Department of Pathology, Johns Hopkins Medical Institutions, Baltimore, MD 21231, USA.
Mod Pathol. 2011 Jun;24(6):820-8. doi: 10.1038/modpathol.2011.7. Epub 2011 Feb 18.
Small cell carcinoma of the prostate is a rare subtype with an aggressive clinical course. Despite the frequent occurrence of ERG gene rearrangements in acinar carcinoma, the incidence of these rearrangements in prostatic small cell carcinoma is unclear.

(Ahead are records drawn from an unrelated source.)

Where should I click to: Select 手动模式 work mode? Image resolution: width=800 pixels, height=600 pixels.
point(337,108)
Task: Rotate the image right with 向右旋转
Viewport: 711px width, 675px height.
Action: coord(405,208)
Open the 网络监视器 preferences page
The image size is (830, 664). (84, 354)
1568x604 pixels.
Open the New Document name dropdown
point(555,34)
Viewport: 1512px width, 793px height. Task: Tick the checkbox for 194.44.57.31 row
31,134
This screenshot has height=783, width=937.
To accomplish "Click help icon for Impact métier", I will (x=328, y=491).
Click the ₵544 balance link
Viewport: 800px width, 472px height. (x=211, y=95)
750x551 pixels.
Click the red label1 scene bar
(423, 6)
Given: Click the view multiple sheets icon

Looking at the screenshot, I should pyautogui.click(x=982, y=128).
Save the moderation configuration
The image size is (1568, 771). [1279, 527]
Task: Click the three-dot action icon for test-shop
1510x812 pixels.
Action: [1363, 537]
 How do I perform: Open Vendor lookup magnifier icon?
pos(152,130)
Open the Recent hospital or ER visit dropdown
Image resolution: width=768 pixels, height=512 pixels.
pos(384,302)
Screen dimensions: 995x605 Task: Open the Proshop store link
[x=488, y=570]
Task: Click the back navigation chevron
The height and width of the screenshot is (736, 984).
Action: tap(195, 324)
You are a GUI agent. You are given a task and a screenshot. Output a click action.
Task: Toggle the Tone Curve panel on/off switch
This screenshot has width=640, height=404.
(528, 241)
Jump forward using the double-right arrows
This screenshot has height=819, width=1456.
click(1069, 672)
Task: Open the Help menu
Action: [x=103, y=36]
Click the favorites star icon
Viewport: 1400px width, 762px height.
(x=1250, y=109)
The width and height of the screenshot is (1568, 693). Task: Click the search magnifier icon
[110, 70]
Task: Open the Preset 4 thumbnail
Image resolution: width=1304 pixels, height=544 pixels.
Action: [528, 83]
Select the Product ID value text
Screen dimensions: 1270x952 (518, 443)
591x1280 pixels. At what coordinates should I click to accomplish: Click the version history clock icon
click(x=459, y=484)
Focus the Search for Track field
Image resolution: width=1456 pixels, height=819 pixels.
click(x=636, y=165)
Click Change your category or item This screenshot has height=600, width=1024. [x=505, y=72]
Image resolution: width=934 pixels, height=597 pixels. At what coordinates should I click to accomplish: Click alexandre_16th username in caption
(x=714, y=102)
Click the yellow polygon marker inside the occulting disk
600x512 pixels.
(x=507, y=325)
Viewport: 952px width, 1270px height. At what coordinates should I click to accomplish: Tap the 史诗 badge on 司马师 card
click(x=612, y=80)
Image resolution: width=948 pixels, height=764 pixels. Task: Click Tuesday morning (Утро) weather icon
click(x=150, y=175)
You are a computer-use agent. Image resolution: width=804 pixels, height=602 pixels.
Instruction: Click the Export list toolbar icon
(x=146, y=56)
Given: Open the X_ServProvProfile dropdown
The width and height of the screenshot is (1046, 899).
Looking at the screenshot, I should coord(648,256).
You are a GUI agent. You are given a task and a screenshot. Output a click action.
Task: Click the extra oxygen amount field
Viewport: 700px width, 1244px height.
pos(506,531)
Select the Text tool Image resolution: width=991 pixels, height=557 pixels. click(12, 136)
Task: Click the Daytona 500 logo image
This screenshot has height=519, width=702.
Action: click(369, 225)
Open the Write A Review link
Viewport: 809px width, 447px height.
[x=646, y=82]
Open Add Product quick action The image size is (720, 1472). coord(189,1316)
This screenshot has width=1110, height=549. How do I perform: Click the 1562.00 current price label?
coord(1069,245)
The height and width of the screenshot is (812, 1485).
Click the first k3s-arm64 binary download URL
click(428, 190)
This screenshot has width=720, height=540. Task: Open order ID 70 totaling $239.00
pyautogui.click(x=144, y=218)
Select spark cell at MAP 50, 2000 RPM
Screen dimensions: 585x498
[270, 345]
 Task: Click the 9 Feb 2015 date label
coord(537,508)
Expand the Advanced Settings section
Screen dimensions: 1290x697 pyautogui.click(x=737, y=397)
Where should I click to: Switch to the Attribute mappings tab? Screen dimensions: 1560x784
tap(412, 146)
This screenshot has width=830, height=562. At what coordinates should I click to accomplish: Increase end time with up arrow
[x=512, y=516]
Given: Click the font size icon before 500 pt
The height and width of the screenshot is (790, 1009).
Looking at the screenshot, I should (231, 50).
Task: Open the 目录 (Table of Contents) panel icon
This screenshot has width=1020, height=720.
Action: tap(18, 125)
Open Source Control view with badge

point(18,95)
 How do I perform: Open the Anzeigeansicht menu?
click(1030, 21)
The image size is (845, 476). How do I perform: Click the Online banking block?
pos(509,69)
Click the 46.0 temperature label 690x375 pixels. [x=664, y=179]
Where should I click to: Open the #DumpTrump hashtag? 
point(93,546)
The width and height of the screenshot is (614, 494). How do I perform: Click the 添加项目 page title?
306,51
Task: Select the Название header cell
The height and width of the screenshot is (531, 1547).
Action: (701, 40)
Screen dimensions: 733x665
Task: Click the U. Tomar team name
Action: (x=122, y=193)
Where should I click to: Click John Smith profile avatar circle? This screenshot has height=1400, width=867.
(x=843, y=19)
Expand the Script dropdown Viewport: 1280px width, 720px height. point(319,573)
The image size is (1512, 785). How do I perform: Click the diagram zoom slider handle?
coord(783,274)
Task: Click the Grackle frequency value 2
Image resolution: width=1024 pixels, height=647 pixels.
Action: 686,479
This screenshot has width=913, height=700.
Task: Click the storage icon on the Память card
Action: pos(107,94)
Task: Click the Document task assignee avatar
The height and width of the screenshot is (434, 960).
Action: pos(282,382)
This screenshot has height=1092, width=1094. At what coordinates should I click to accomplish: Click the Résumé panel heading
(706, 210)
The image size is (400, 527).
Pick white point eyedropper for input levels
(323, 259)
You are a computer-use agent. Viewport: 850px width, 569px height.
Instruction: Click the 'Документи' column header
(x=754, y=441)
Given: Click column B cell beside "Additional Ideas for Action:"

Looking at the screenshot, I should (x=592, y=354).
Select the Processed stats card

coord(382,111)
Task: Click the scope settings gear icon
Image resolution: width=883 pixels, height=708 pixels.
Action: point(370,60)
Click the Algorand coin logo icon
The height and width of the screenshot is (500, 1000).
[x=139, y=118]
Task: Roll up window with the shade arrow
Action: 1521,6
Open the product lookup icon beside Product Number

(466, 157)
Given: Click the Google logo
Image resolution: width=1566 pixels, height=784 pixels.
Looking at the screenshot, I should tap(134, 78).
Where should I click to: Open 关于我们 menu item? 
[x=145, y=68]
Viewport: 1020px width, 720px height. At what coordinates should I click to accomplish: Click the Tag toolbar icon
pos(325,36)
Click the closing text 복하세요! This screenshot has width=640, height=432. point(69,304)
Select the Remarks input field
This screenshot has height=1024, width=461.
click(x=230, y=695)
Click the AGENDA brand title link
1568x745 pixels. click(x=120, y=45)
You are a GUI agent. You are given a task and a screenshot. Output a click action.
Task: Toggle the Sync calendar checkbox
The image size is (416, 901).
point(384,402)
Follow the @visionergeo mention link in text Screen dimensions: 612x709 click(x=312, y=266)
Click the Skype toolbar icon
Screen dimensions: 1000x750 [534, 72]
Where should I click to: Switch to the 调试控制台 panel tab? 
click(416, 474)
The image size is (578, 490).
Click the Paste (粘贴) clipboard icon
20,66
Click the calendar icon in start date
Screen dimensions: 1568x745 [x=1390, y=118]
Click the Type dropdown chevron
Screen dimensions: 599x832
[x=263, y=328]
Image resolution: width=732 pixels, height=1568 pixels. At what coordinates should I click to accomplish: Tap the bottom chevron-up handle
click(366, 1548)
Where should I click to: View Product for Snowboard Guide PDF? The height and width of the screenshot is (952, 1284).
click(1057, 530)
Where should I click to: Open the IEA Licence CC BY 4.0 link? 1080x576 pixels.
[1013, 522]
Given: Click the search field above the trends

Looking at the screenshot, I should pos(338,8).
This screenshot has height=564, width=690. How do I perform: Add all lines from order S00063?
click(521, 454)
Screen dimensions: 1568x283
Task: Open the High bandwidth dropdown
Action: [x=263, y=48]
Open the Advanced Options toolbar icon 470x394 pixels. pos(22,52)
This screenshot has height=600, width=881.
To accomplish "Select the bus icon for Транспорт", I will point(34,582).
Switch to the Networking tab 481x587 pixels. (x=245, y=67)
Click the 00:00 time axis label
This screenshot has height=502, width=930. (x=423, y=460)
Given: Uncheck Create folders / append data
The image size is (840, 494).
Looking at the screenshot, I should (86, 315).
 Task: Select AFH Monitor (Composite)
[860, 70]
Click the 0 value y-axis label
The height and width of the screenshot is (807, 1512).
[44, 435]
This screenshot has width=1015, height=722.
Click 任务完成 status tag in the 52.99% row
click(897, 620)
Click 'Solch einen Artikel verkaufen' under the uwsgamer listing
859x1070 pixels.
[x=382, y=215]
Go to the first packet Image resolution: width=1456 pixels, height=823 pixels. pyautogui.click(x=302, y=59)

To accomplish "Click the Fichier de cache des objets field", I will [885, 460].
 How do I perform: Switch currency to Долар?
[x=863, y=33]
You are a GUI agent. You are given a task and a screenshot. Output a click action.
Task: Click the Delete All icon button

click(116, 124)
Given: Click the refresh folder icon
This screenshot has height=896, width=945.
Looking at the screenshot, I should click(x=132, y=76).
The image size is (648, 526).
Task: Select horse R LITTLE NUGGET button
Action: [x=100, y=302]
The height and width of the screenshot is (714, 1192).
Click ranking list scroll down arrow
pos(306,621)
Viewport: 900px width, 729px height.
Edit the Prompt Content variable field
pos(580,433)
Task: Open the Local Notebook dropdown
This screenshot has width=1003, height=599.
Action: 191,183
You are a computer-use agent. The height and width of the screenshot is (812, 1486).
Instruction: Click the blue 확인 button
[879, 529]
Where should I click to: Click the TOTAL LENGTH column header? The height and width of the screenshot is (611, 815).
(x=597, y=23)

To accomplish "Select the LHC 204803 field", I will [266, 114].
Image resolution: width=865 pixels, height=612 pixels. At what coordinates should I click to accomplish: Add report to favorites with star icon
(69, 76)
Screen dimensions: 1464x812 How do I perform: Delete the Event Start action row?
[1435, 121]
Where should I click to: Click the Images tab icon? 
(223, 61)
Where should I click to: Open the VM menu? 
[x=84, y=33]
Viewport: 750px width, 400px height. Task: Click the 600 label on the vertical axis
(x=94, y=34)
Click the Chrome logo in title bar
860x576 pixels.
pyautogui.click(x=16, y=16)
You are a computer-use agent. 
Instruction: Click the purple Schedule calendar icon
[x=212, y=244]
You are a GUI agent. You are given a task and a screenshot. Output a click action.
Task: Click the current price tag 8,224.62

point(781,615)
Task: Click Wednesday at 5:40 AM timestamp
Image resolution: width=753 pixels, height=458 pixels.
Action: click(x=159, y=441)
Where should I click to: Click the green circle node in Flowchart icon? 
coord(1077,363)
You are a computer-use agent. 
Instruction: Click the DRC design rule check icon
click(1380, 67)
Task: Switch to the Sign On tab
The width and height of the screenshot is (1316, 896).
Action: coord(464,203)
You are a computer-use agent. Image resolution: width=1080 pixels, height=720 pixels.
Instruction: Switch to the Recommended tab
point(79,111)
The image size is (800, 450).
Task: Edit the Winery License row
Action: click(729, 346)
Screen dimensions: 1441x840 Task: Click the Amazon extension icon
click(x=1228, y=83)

In addition, molecular markers to distinguish prostatic small cell carcinomas from lung and bladder small cell carcinomas may be clinically useful. We examined the occurrence of ERG gene rearrangements by fluorescence in situ hybridization in prostatic, bladder and lung small cell carcinomas. We also examined the expression of ERG, androgen receptor (AR) and NKX3-1 by immunohistochemistry in prostatic cases. Overall, 45% (10/22) of prostatic small cell carcinoma cases harbored ERG rearrangements, whereas no cases of bladder or lung small cell carcinomas showed ERG rearrangement (0/12 and 0/13, respectively). Of prostatic small cell carcinoma cases, 80% (8/10) showed ERG deletion and 20% (2/10) showed ERG translocation. In 83% (5/6) of prostatic small cell carcinoma cases in which a concurrent conventional prostatic acinar carcinoma component was available for analysis, there was concordance for the presence/absence of ERG gene rearrangement between the different subtypes. ERG, AR and NKX3-1 protein expression was detected in a minority of prostatic small cell carcinoma cases (23, 27 and 18%, respectively), while these markers were positive in the majority of concurrent acinar carcinoma cases (66, 83 and 83%, respectively). The presence of ERG rearrangements in nearly half of the prostatic small cell carcinomas is a similar rate of rearrangement to that found in prostatic acinar carcinomas. Furthermore, the high concordance rate of ERG rearrangement between the small cell and acinar components in a given patient supports a common origin for these two subtypes of prostate cancer. Finally, the absence of ERG rearrangement in bladder or lung small cell carcinomas highlights the utility of detecting ERG rearrangement in small cell carcinomas of unknown primary for establishing prostatic origin.
前列腺小细胞癌是一种罕见的亚型,具有侵袭性的临床病程。尽管在腺癌中经常发生 ERG 基因重排,但这些重排在前列腺小细胞癌中的发生率尚不清楚。此外,区分前列腺小细胞癌与肺和膀胱小细胞癌的分子标志物可能在临床上有用。我们通过荧光原位杂交检查了前列腺、膀胱和肺小细胞癌中 ERG 基因重排的发生情况。我们还通过免疫组织化学检查了前列腺病例中 ERG、雄激素受体 (AR) 和 NKX3-1 的表达。总体而言,45%(22 例中的 10 例)前列腺小细胞癌病例存在 ERG 重排,而膀胱或肺小细胞癌病例均未显示 ERG 重排(0/12 和 0/13)。在前列腺小细胞癌病例中,80%(10 例中的 8 例)显示 ERG 缺失,20%(10 例中的 2 例)显示 ERG 易位。在 83%(6 例中的 5 例)可分析同时存在的常规前列腺腺癌成分的前列腺小细胞癌病例中,不同亚型之间 ERG 基因重排的存在/缺失存在一致性。少数前列腺小细胞癌病例检测到 ERG、AR 和 NKX3-1 蛋白表达(分别为 23%、27%和 18%),而这些标志物在大多数同时存在的腺癌病例中呈阳性(分别为 66%、83%和 83%)。近一半的前列腺小细胞癌存在 ERG 重排,这一重排率与前列腺腺癌相似。此外,在给定患者中,小细胞和腺泡成分之间 ERG 重排的高一致性率支持这两种前列腺癌亚型具有共同的起源。最后,膀胱或肺小细胞癌中不存在 ERG 重排突出了检测未知原发灶小细胞癌中 ERG 重排以确定前列腺起源的实用性。